ACTIVITY A
Update the TMP/SMZ text from "What risk can" up to and including "TMP/SMZ for treatment?", and put "high blood potassium" in place of "hyperkalemia".
ACTIVITY B
Write what comes next in the TMP/SMZ question-and-answer text, starting right after its final line.

SUPPLIED TEXT
◇ ◇ ◇ ◇ ◇ ◇ ◇

How can injury from hyperkalemia be reduced in patients taking TMP/SMZ?

A

Injury from hyperkalemia can be reduced by checking serum potassium levels and exercising caution in patients taking other drugs that can elevate potassium.

203
Q

Which component of TMP/SMZ primarily interacts with other drugs, leading to potential interactions?

A

The interactions of TMP/SMZ with other drugs are primarily due to the presence of sulfamethoxazole (SMZ).

204
Q

How can SMZ in TMP/SMZ affect the effects of drugs like warfarin, phenytoin, and sulfonylurea-type oral hypoglycemics (e.g., glipizide)?

A

SMZ can intensify the effects of drugs like warfarin, phenytoin, and sulfonylurea-type oral hypoglycemics, much like sulfonamides used alone.

205
Q

What may be necessary when these drugs are combined with TMP/SMZ to avoid potential interactions?

A

When these drugs are combined with TMP/SMZ, a reduction in their dosage may be needed to avoid interactions.

206
Q

How can TMP/SMZ affect bone marrow suppression in patients receiving methotrexate?

A

TMP/SMZ may intensify bone marrow suppression in patients receiving methotrexate.

207
Q

What risk can drugs that raise potassium levels pose when combined with TMP/SMZ?

A

Drugs that raise potassium levels can increase the risk of hyperkalemia when taking TMP/SMZ.

208
Q

What is the therapeutic goal when using TMP/SMZ for treatment?

A

The therapeutic goal is to achieve the absence of infection.

209
Q

What baseline data should be collected before starting TMP/SMZ treatment for suspected urinary tract infections (UTIs)?

A

For suspected UTIs, perform urinalysis with culture and sensitivity.

210
Q

When is it recommended to obtain a complete blood count (CBC) with white cell differential before starting TMP/SMZ treatment?

A

Obtain a CBC if it’s indicated or if the treatment is expected to be prolonged.

211
Q

In what situations should renal function be checked before initiating TMP/SMZ treatment?

A

Check renal function if there are concerns about kidney health.

212
Q

What should be monitored in patients using TMP/SMZ if they develop signs or symptoms of blood disorders?

A

Monitor CBC if signs or symptoms of blood disorders develop.

213
Q

For patients with HIV infection, what should be monitored in addition to CBC?

A

For patients with HIV, monitor CD4+ count.

214
Q

What signs and symptoms should be assessed during TMP/SMZ treatment to monitor its effectiveness?

A

Assess signs and symptoms of hypersensitivity reactions and resolution of infection.

215
Q

When is it important to check potassium levels when using trimethoprim in TMP/SMZ treatment?

◇ ◇ ◇ ◇ ◇ ◇ ◇

[Extracted data entries]

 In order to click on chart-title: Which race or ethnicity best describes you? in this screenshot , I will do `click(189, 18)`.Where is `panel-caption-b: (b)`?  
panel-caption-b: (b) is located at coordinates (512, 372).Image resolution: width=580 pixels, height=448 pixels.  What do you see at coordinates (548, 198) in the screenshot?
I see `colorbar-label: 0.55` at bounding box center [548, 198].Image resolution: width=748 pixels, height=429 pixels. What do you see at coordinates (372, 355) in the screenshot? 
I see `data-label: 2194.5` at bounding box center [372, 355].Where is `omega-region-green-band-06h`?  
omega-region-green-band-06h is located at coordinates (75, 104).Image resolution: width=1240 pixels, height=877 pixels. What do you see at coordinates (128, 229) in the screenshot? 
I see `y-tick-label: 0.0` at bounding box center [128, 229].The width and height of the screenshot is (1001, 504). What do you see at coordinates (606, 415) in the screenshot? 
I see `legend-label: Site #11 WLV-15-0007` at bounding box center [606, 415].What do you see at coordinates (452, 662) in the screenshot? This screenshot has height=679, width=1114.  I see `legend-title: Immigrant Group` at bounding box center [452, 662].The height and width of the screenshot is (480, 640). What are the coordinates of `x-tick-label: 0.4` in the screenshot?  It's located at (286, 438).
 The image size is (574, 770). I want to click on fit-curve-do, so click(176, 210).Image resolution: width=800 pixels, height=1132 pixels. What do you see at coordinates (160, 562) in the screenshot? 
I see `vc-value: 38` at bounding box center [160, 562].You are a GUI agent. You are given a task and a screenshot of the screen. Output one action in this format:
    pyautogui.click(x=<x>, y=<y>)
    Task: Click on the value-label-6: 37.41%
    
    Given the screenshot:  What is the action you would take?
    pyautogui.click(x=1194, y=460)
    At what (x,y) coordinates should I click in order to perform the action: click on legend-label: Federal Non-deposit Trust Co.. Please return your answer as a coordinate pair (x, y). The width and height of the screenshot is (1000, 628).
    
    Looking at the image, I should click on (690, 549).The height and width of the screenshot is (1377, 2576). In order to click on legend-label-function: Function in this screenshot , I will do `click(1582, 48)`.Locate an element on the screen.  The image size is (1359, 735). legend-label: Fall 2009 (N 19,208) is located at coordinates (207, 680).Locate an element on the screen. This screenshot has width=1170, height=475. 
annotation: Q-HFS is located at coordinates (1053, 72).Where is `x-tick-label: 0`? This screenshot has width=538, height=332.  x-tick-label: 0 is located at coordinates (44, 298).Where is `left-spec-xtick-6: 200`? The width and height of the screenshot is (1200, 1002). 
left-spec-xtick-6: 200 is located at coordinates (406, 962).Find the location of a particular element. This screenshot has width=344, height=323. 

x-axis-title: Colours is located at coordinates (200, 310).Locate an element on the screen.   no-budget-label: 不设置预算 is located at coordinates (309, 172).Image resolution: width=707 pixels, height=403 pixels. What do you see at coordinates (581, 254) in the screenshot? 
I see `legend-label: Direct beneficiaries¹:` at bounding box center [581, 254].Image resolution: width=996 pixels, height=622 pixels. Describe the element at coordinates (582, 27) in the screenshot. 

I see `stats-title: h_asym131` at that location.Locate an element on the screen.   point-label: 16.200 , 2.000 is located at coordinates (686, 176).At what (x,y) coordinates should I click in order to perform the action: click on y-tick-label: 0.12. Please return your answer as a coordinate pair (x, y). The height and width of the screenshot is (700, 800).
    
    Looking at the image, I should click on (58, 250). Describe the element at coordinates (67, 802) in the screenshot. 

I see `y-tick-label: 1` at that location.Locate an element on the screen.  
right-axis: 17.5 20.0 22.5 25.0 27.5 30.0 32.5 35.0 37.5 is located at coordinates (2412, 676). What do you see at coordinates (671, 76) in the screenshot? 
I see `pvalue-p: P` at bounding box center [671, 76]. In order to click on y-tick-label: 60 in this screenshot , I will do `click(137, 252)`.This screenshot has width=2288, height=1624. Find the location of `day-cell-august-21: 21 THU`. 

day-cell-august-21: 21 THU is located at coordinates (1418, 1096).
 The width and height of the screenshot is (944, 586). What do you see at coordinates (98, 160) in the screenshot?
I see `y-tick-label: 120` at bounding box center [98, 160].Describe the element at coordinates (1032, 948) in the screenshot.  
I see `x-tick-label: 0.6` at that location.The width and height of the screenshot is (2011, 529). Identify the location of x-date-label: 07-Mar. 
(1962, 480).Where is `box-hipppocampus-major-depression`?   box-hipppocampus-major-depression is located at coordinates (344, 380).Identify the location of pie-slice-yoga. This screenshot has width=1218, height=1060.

◇ ◇ ◇ ◇ ◇ ◇ ◇

EXERCISE ANSWER A
What risk can drugs that raise potassium levels pose when combined with TMP/SMZ?

A

Drugs that raise potassium levels can increase the risk of high blood potassium when taking TMP/SMZ.

208
Q

What is the therapeutic goal when using TMP/SMZ for treatment?

EXERCISE ANSWER B
A

If hyperkalemia is suspected due to trimethoprim use, check potassium levels 4 days after starting treatment.

216
Q

Which groups of patients are sulfonamides contraindicated for?

A

Sulfonamides are contraindicated for nursing mothers, pregnant women in the first trimester, those near term, and infants younger than 2 months.

217
Q

What should be done for patients with G6PD deficiency in terms of antibiotic choice?

A

Alternative antibiotics should be chosen for patients with G6PD deficiency.

218
Q

What precautions should be taken when prescribing sulfonamides for patients with renal impairment?

A

Caution should be exercised, and in patients with renal impairment (creatinine clearance of 15–30 mL/min), the dosage should be decreased by 50%. If creatinine clearance falls below 15 mL/min, sulfonamide use must be discontinued.

219
Q

What is the contraindication for trimethoprim, and when should it be avoided?

A

Trimethoprim is contraindicated in patients with folate deficiency (manifested as megaloblastic anemia) and should be avoided during pregnancy and lactation when possible.

220
Q

What is the recommended action for patients with renal dysfunction when taking trimethoprim?

A

Patients with renal dysfunction require a reduced dosage of trimethoprim.

221
Q

When should trimethoprim be avoided, and in which patient groups?

A

Trimethoprim should be avoided in patients with likely folate deficiency, such as those with alcoholism or debilitation, and in pregnant women.

222
Q

How can you evaluate the therapeutic effect of TMP/SMZ treatment?

A

The therapeutic effect is achieved when there is no evidence of infection, which can be indicated by negative urinalysis, white cell differential returning to normal, and the resolution of signs and symptoms.